We begin by creating a sound type named 'Tonal call',
node = tax.create_sound_type("TC", source_tag="Whale", name="Tonal call", description="A sound with tonal components")
Note that in order to create the sound type, we had to associate it with a sound source. Here, we chose to associate the sound type 'Tonal call' with the sound source 'Whale' (and all its descendants).
Let us add a few more sound types, specific to the North Atlantic right whale,
node = tax.create_sound_type("LU", source_tag="NARW", parent="TC", name="Loud Upcall", description="A loud upsweep with a typical duration of around 1 s and frequency range of 100-200 Hz")

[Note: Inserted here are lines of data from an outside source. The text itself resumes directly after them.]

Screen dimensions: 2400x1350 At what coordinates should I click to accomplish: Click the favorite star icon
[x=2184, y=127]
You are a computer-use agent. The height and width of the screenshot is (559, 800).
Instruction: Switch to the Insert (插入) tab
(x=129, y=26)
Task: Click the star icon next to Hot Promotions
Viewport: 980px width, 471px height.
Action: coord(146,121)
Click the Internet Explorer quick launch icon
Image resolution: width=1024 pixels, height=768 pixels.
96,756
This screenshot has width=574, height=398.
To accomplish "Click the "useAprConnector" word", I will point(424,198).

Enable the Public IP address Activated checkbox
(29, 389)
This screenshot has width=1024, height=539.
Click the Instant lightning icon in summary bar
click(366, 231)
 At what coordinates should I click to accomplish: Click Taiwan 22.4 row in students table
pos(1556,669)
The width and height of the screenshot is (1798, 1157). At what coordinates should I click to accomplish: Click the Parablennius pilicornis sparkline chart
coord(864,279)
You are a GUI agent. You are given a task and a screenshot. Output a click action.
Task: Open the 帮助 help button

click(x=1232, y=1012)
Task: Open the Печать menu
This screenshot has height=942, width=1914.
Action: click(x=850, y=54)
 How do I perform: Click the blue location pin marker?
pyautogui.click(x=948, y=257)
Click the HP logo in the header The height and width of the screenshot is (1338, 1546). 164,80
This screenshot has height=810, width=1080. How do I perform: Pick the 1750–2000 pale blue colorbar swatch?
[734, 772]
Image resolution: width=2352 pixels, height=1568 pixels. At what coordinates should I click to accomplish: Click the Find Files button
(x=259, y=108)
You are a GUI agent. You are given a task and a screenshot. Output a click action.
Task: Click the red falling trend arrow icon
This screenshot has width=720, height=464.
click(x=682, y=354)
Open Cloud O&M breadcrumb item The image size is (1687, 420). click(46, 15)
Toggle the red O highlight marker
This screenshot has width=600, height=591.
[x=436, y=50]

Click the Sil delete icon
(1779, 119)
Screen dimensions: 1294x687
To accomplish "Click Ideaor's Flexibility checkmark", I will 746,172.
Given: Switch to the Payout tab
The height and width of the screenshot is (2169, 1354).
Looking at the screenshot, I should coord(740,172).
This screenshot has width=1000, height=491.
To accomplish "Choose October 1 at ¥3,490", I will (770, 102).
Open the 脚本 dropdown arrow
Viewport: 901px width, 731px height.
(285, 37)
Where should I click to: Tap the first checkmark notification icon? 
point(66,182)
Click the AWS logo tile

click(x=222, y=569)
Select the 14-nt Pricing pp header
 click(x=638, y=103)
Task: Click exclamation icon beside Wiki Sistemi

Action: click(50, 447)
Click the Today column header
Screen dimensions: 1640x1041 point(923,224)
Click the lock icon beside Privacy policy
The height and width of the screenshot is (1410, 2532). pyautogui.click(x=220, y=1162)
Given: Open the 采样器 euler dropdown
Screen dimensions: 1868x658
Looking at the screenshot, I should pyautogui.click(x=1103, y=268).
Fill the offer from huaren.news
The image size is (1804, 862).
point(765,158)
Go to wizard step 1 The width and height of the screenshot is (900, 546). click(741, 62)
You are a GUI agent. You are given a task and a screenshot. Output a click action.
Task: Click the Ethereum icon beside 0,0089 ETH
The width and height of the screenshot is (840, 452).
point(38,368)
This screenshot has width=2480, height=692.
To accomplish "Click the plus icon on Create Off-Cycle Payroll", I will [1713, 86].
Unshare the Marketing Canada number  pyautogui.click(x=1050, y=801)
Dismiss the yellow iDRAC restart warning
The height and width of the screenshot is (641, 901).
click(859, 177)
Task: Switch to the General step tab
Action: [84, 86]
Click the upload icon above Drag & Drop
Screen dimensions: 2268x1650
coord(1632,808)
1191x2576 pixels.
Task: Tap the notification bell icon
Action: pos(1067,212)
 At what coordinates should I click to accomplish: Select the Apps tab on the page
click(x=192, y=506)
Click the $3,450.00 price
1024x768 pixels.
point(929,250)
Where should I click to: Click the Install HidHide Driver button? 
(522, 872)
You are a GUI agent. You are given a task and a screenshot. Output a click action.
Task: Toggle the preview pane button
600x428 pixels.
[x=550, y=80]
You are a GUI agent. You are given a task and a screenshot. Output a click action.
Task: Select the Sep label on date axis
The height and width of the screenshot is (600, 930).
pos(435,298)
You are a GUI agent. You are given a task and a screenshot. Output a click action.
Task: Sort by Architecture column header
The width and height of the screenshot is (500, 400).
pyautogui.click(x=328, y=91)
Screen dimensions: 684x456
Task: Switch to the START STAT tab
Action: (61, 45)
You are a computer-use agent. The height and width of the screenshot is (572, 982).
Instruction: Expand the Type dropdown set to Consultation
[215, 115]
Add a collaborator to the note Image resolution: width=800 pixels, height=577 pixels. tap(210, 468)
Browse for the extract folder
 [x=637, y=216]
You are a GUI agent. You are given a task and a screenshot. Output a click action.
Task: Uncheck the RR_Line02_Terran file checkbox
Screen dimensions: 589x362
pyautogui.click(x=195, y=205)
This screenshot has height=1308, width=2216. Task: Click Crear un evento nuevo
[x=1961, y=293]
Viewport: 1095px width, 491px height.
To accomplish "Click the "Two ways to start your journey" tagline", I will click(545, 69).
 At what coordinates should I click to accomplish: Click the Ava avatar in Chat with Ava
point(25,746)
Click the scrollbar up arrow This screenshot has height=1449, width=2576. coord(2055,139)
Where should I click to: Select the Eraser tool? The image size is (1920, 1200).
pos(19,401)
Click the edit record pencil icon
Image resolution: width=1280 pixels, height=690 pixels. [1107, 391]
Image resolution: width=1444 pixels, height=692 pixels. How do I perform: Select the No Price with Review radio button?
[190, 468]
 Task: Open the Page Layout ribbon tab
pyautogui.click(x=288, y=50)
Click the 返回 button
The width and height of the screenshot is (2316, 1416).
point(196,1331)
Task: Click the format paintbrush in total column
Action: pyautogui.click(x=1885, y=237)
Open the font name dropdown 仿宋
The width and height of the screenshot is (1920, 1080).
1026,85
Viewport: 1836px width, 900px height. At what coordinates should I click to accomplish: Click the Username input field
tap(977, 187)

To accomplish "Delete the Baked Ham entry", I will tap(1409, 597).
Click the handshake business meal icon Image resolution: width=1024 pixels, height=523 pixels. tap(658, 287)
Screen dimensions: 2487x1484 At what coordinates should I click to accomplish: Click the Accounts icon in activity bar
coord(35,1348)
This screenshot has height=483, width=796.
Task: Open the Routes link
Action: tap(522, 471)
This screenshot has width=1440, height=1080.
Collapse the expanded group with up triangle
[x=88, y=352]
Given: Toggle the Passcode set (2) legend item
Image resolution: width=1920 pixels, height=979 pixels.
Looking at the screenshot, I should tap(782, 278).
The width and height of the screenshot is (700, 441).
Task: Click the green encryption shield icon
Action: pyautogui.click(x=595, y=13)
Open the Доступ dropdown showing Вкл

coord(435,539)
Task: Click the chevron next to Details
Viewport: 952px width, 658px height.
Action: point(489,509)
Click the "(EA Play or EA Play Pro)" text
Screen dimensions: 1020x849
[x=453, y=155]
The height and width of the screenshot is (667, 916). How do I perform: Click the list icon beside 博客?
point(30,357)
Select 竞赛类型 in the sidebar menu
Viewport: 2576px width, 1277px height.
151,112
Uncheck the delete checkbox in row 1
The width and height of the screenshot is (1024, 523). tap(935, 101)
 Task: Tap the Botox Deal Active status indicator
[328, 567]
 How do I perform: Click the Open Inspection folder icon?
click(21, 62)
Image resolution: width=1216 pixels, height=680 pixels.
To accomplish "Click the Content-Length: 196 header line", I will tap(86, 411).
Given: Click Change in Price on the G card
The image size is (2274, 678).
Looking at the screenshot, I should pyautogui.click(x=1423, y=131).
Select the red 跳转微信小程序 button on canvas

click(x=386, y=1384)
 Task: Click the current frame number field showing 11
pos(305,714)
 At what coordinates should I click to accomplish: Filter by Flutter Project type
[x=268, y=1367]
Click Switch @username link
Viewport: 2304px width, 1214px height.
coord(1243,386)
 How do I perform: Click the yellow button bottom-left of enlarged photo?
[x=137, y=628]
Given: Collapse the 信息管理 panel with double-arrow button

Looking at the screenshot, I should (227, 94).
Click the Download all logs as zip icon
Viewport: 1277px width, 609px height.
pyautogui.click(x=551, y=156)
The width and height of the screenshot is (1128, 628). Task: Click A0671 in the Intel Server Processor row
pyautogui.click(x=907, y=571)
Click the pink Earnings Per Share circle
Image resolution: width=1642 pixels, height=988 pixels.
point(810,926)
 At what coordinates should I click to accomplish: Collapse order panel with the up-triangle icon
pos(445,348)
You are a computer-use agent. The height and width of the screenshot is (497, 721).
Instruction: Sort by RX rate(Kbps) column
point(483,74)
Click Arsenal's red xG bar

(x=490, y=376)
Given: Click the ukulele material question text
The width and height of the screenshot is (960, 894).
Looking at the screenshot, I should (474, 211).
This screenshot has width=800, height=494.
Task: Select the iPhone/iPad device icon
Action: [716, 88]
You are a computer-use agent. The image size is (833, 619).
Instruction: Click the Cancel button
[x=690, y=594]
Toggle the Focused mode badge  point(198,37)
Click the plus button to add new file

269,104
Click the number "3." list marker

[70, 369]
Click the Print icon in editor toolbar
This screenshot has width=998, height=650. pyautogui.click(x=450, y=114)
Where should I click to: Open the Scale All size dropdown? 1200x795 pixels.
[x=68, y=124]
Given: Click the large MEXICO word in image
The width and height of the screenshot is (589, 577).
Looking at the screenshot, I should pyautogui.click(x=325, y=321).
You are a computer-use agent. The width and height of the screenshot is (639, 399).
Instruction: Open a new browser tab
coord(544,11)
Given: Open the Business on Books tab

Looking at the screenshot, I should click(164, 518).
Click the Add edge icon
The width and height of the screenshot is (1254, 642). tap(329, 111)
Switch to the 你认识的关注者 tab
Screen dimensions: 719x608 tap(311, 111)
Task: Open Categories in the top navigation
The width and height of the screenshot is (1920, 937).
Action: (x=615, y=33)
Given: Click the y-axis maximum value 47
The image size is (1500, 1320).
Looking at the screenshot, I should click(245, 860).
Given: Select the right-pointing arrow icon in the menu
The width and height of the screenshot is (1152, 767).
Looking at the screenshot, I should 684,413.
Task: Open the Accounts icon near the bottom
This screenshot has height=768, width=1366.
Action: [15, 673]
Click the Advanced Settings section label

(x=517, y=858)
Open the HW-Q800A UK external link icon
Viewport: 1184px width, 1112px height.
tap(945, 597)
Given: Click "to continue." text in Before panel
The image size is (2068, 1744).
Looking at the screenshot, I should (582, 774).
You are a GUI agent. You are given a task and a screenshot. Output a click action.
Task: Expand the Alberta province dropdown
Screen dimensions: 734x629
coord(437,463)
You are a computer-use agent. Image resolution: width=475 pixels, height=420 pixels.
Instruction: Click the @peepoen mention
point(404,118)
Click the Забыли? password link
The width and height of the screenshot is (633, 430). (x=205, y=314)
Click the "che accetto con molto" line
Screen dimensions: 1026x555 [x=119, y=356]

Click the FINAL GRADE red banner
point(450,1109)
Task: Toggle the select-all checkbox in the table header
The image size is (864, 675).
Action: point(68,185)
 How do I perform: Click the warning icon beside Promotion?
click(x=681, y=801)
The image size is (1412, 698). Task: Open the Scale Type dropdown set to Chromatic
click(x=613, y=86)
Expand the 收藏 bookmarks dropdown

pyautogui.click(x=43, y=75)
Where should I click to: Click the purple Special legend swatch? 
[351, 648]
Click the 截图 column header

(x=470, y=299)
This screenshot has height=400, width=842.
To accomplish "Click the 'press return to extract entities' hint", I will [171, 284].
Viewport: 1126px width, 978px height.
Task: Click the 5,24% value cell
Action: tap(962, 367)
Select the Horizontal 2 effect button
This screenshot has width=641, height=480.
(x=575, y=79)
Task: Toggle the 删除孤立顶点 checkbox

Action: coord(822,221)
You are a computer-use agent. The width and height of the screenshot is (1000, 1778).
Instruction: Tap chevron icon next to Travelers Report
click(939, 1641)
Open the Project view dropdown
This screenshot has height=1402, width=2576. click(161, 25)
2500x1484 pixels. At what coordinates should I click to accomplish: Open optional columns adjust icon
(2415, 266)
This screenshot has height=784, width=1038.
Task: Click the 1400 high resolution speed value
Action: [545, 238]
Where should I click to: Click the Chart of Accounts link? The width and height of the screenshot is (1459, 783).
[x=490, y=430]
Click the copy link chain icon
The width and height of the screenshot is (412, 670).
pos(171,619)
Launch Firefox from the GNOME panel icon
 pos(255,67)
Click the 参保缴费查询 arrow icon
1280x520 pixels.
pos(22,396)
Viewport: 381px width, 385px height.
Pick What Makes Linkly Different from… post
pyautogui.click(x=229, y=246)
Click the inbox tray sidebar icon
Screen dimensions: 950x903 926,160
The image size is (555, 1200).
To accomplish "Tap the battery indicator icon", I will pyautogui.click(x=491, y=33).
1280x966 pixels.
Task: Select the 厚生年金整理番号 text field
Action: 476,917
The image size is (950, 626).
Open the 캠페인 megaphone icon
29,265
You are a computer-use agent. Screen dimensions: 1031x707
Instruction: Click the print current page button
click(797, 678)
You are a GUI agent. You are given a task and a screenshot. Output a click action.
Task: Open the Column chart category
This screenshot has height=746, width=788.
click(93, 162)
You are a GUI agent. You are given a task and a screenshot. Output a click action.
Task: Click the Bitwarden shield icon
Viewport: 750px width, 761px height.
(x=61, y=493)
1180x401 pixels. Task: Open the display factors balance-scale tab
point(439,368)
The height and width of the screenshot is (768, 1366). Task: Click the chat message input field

node = tax.create_sound_type("FU", source_tag="NARW", parent="TC", name="Faint Upcall", description="A faint upcall with a typical duration of around 1 s and frequency range of 100-200 Hz")
node = tax.create_sound_type("GS", source_tag="NARW", name="Gun shot")
Finally, let's inspect the NARW sound-type taxonomy that we have just created
tax.sound_types("NARW").show(append_name=True)
Unknown ├── GS [Gun shot] └── TC [Tonal call] ├── FU [Faint Upcall] └── LU [Loud Upcall]
Saving the taxonomy ¶
Happy with our taxonomy, it is time to save it!
tax.save(comment="this is the first version") # version 1
Modifying or expanding a taxonomy ¶
At a later time, we may decide to expand or modify our taxonomy. For example, we may have realized that faint upcalls (FU) and loud upcall (LU) are in fact the same call type, produced by individuals at different distances from our hydrophone. Therefore, we now want to merge these two sound sources into a single, common node.
The begin by loading the taxonomy from the database file,
tax = AcousticTaxonomy.load(path="tax_t1.sqlite", name="my-first-taxonomy", version=1)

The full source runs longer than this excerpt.